## PASSAGE PROVIDED
+++++

According to the (PCBS) 2017 census, the population grew to 10,911.

Economy

Salfit is a major administrative and commercial center for the dozens of villages surrounding it. However, the route for Palestinians from Salfit's northern dependencies has been sealed off by the Israel Defense Forces because of a bypass road for the settlement of Ariel crossing the main road. There are several governmental offices and institutions in the city. Education services in Salfit are provided by four modern schools in addition to the Al-Quds Open University campus. The Salfit Governorate is also an area that is well known in the field of stone cutting and marble. An industrial zone was established on 200 dunams of land at the east end of Salfit.

The Salfit Governorate is the largest olive oil producer in the Palestinian territories, producing 1,500 tons annually. Zaytoun, the Palestinian Olive Tree Association, is active with Palestinian Agricultural Relief Committees (PARC) in Salfit to improve the quality and sales of Palestinian Olive oil. Salfit is located just across a valley to the south of the Israeli settlement of Ariel and around 1/3 the population of Ariel, about midway between Nablus and Ramallah.

On 30 May 2008 the US Consulate General in Jerusalem presented 700 books and 100 magazines for a new library at the Community-Based Learning Center in Salfit and the ceremony was attended by the PA Ministry of Youth and Sports official, Hussein Azzam, Deputy Governor of Salfit, Nawaf Souf. The Community Center is located on al-Madares Street in Salfit and was established by the Relief International Schools Online (RISOL) in 2007.

+++++

## SOURCE MATERIAL
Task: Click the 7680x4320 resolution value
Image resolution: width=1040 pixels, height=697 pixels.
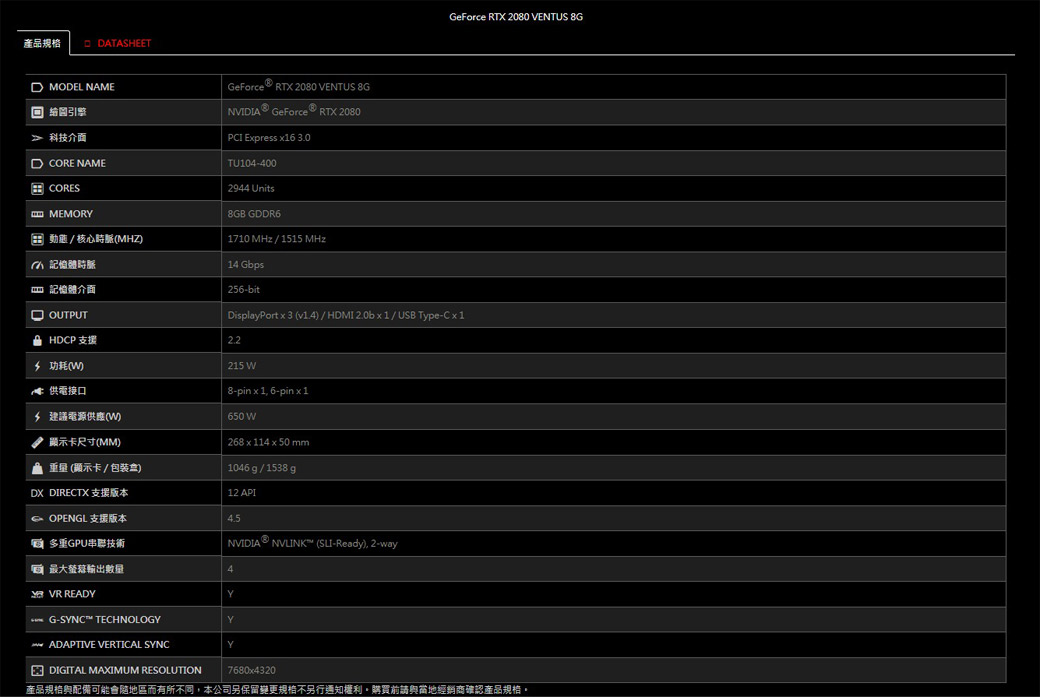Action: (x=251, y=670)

+++++

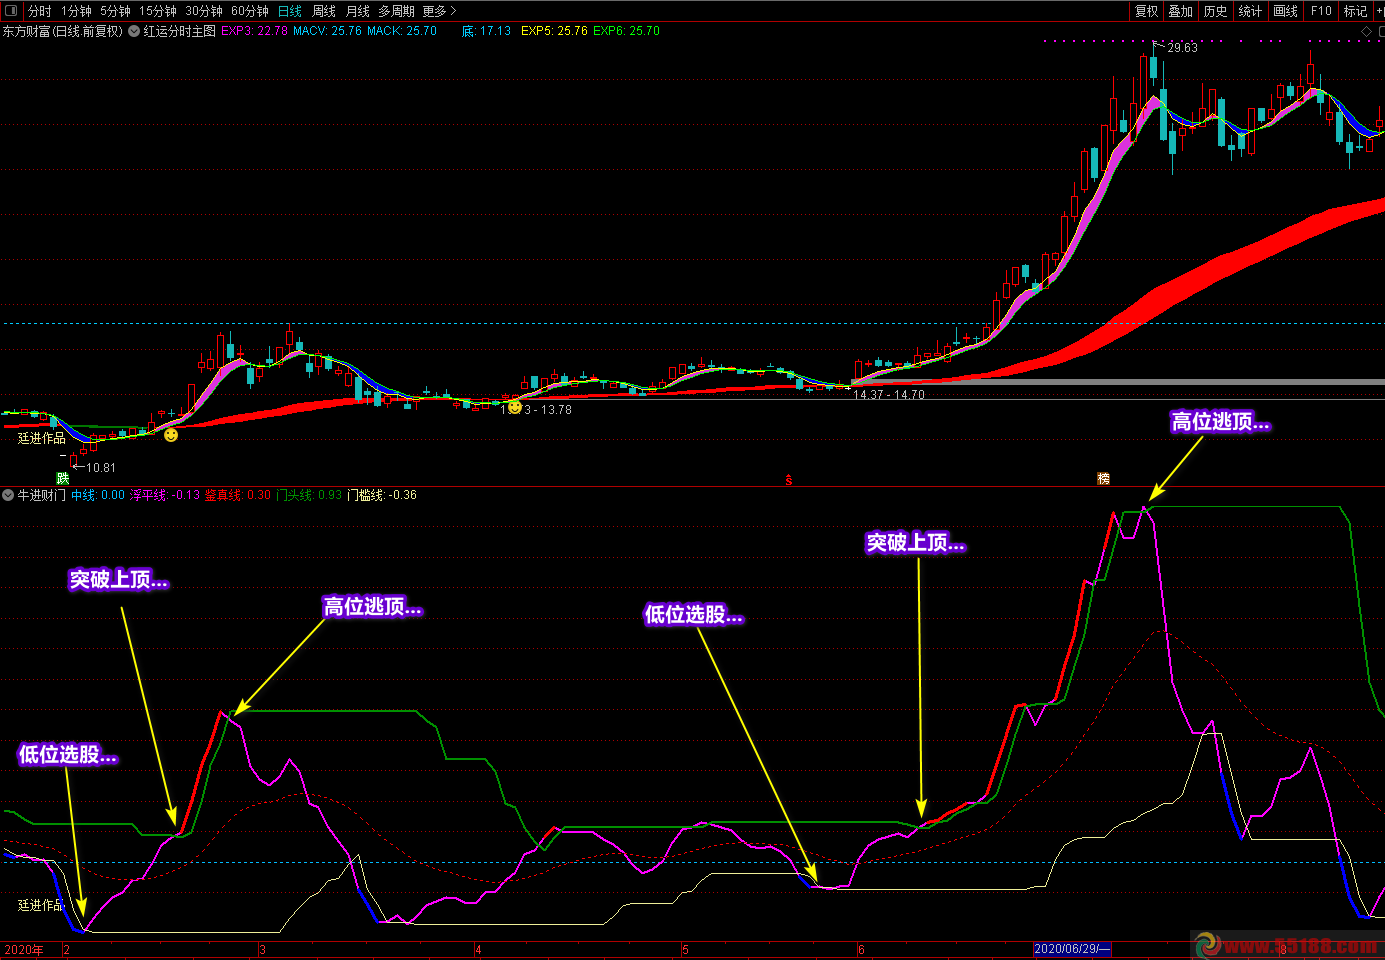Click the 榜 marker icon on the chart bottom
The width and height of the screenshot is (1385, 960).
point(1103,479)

+++++

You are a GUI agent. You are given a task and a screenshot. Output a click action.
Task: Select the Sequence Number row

+++++

## WHAT YOU NEED TO DO
**a)** According to the passage about Salfit, how many tons of olive oil does the Salfit Governorate produce each year?
**b)** Extend the passage about Salfit, picking up right after its final sentence.
The listing has no connection to the passage about Salfit.

## ANSWER SECTION
**a)** 1,500 tons

**b)**
The Salfit Hospital was completed in 2006. Before the closest government hospitals were in Nablus, Tulkarm and Ramallah, all more than a one-hour's drive away.

Water treatment plant
There are a large number of water springs in and around the city but they unable to cope with the growing demand of the city. For the past nine years, the municipality has been trying to build a waste-water treatment plant to service the residents of Salfit town. In July 2007, the House of Water and Environment (HWE) of Ramallah produced a report the “Assessment of the Impact of Pollution Sources on the Water Environment and the Lives of the Residents in the Northern West Bank, Palestine”.

The plant was supposed to be built on Salfit Governorate land  from the town of Salfit. The municipality received a grant of 22 million euros from the German government to build the plant and a mainline pipe to the town but the Israeli Defense Forces (IDF) stopped the construction of the building and seized all the equipment because it allegedly would interfere with the nearby Israeli settlements. The equipment was returned only 18 months later. As a result, the town had to take out a loan to buy a new piece of land eight kilometers closer to its outskirts and another loan of 2 million euros to move the pipes and the electricity cables. Although Israel approved the new site of the plant, the planned West Bank Barrier will now separate Salfit from the sewage plant.

In May 2006, international human rights organizations were called to witness sewage of Ariel settlement running into the agriculture valleys north of the city and damaging the surrounding agriculture and environment.

In June, 2016, Salfit  and other towns in the area had to go without running water for weeks, as the Israeli Mekorot reduced the amount of water it sold to the Palestinians.

References

Bibliography

External links
 Official Municipality Website
 Salfit Chambers Of Commerce
 Salfit City Website
Welcome To The City of Salfit
Salfit City, Welcome to Palestine
Survey of Western Palestine, Map 14:    IAA, Wikimedia commons 
Salfit Municipality (including Khirbet Qeis Locality) (Fact Sheet),   Applied Research Institute–Jerusalem (ARIJ)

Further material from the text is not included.